What is the propose of contextualized word embedding? Consider the source word “bank”. Bank is a homonym: it could mean a financial institution or an area bordering a lake or river. The semantics of bank is important since two of its meaning may correspond to different words in target language. To determine the semantics of bank, one needs to consider the words around it.

Toy Example

Suppose $z_i$ is computed as a weighted sum of $x_i$:

\[z_i = \sum_j w_{ij} x_j \tag{1}\]

where the weight $w_{ij}$ measures the similarity between the $i$-th and $j$-th word. The simplest way to measure similarity is to use a dot product:

\[w'_{ij} = x_i^{\top} x_j \tag{2}\] \[w_{ij} = \frac{\exp(w'_{ij})}{\sum_k \exp(w'_{ik})}\]

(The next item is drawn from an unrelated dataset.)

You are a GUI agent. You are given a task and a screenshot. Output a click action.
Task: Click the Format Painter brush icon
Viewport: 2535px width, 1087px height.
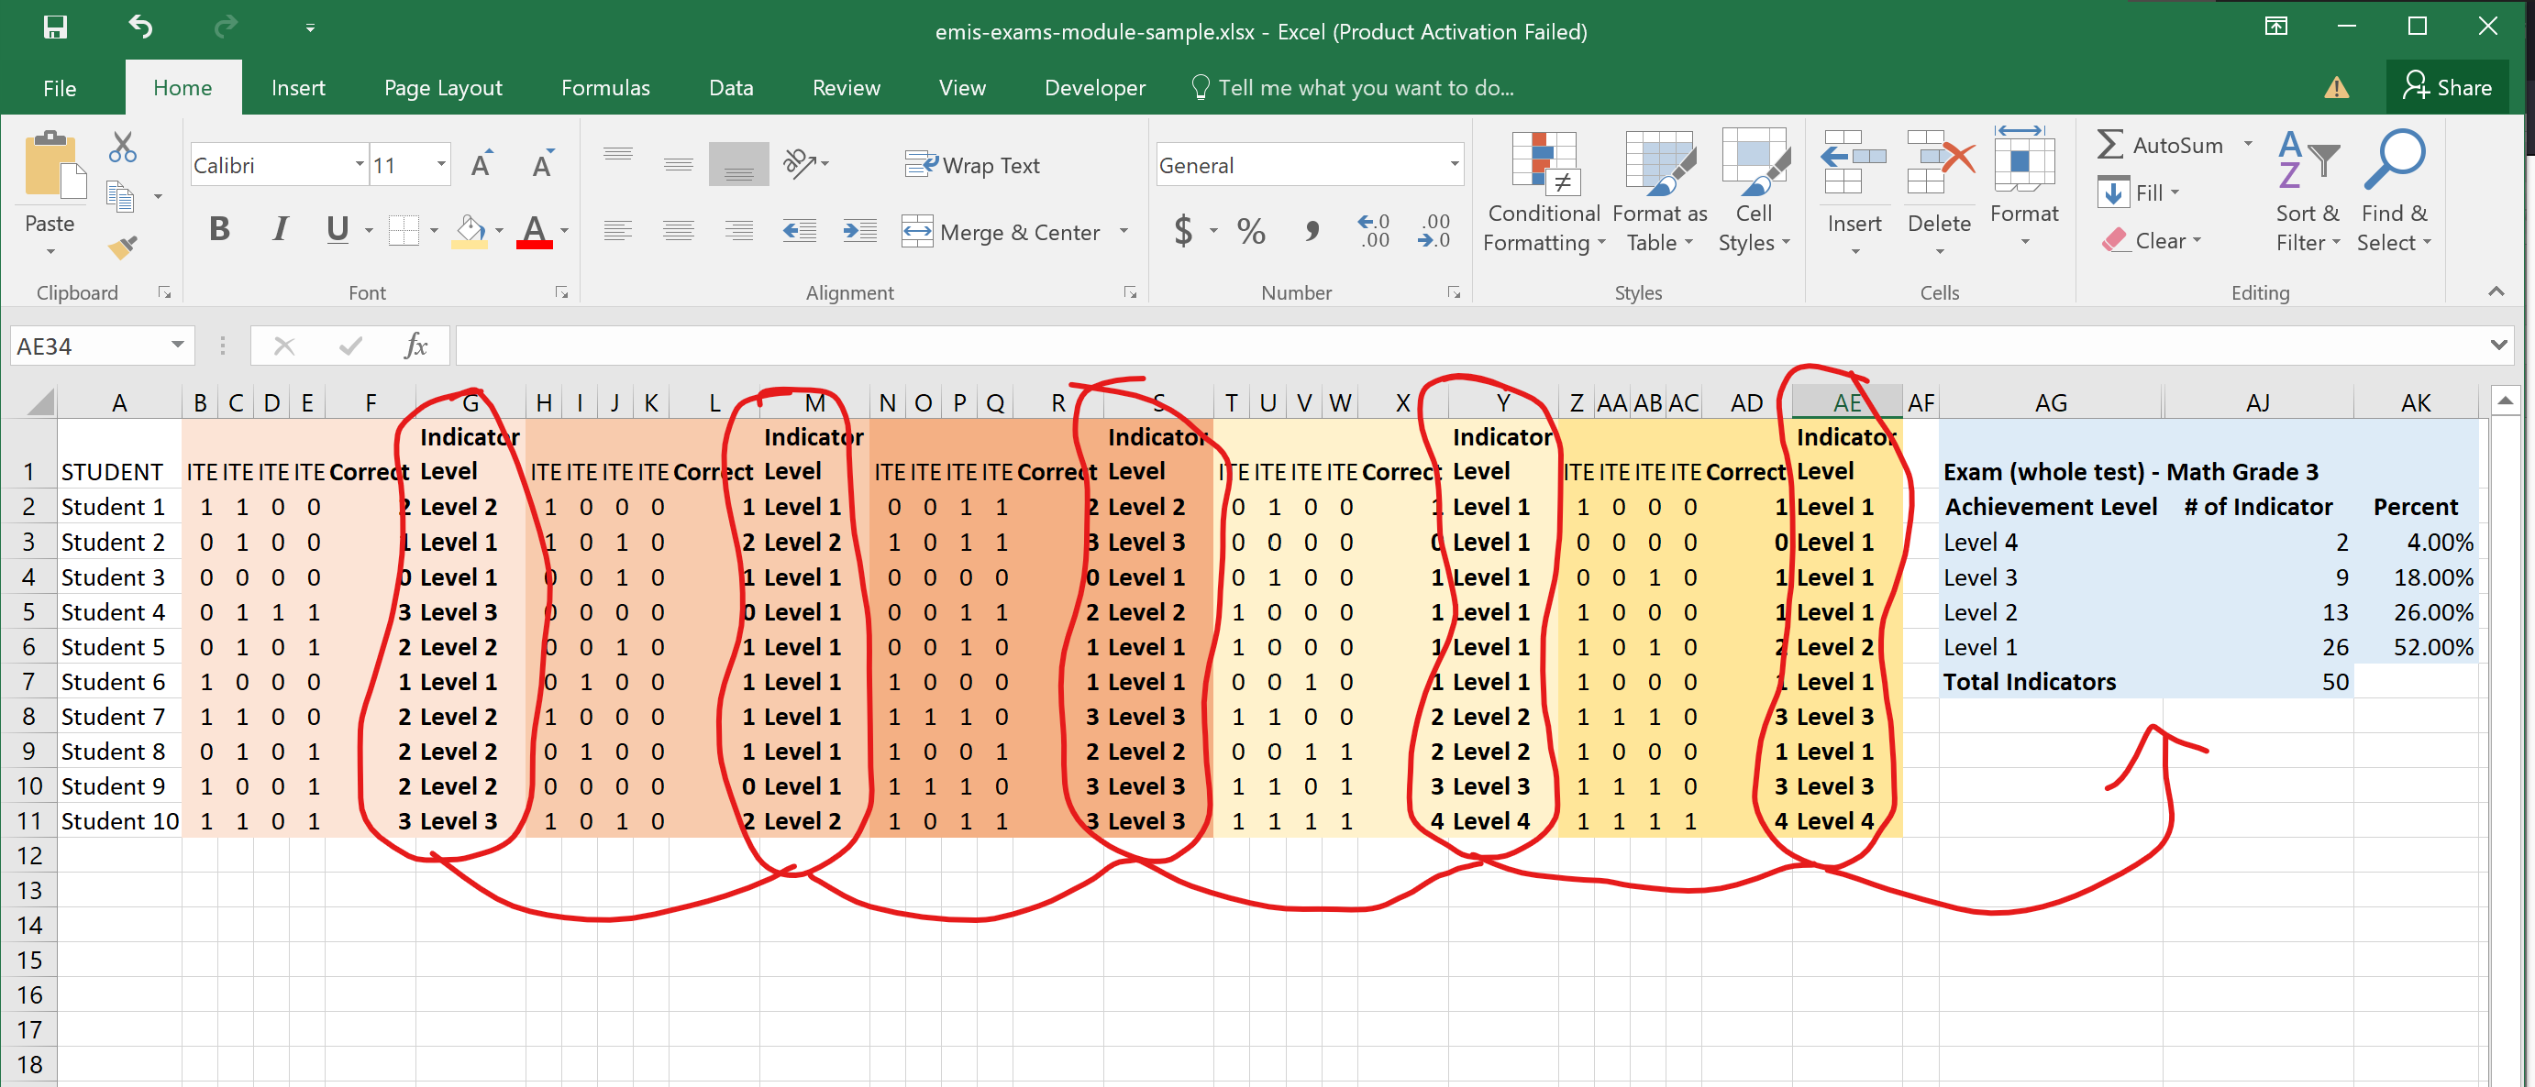point(122,247)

Recall the “bank” example, the dot product \(w'_{ij} = x_i^{\top} x_j\) serves this “compute the meaning in context” function. In our toy example, the weight $w_{ij}$ modifies the original word embedding, such that the transformed embedding is more aligned with the content around it.

Transformer

Transformer basically implemented a more complex version of our Toy Example framework:

Let’s first compute some values in an intermediate step:

  • Query: $q_i = W_q x_i$
  • Key: $k_j = W_k x_j$
  • Value: $v_j = W_v x_j$

Compute the weight and normalized weight from the intermediate step:

\[w'_{ij} = q_i^{\top} k_j\] \[w_{ij} = \operatorname{softmax}(w'_{ij})\]

Compute output embedding $z$:

\[z_i = \sum_j w_{ij} v_j\]

The connection between Transformer and our Toy Example is:

  • Query is a linear transformation applied to $x_i$ of $\text{Equation } (2)$
  • Key is a linear transformation applied to $x_j$ of $\text{Equation } (2)$
  • Value is a linear transformation applied to $x_j$ of $\text{Equation } (1)$

These linear transformations project word vectors $x_i$ onto higher dimensions, so that latent space of the input vector (e.g., produced by embedding layer or previous self-attention layer) can be disentangled and used for more proposes (e.g., semantic, syntactic). Training a Transformer search the space of $W_q, W_k, W_v$ such that the projections become meaningful in some NLP tasks.

Summary

To highlight connections between CNN, RNN, and Transformer.

CNN vs RNN: An RNN can be viewed as CNN with variable depth, but same kernel across all layers

RNN w Attention vs Transformer: The Attention module in RNN only assign weights to the input sequence. Attention in Transformer both compute weights ($W_q, W_k$) and meanings ($W_v$).

CNN vs Transformer: Transformer can be viewed as a generalized CNN. CNN’s kernels are trained and their weights cannot be changed at inference. Transformer’s kernel weights can change at inference: the weights depend on the input.